Copy out the rows that begin at the line containing "You are a computer-use agent. The" and end after the line containing "Action: click(562, 31)", requests included, raising every coordinate in the answers by 97 and leaving the pictures out.

_Information given_:
···
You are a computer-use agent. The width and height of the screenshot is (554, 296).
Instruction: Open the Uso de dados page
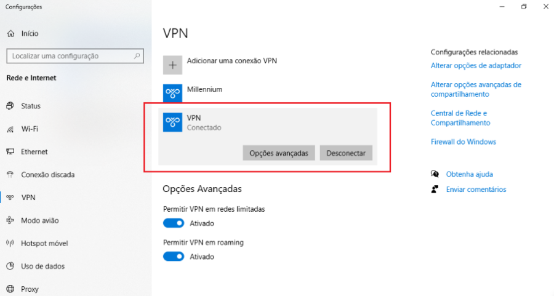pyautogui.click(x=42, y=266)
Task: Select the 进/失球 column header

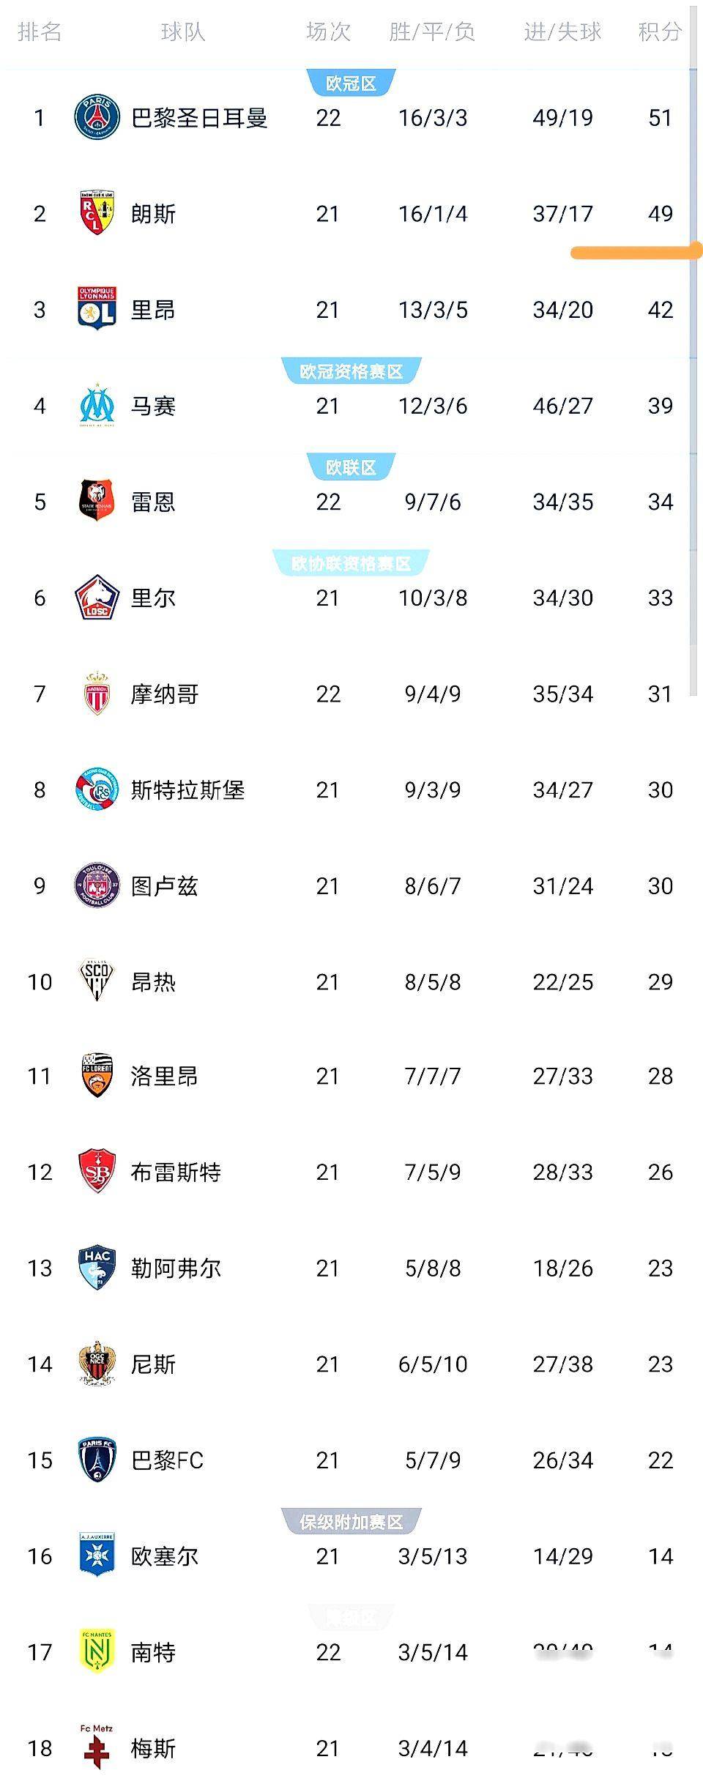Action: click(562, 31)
···
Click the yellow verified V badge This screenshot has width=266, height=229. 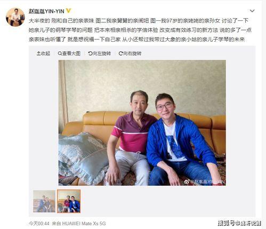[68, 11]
···
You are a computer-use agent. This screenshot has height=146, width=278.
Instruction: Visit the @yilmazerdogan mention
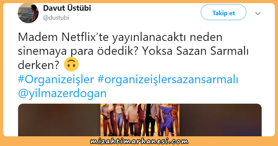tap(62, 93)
···
_Written solution_:
You are a computer-use agent. The width and height of the screenshot is (554, 296).
Instruction: Open the Uso de dados page
pyautogui.click(x=139, y=363)
Task: Select the 进/失球 column header

Action: click(659, 128)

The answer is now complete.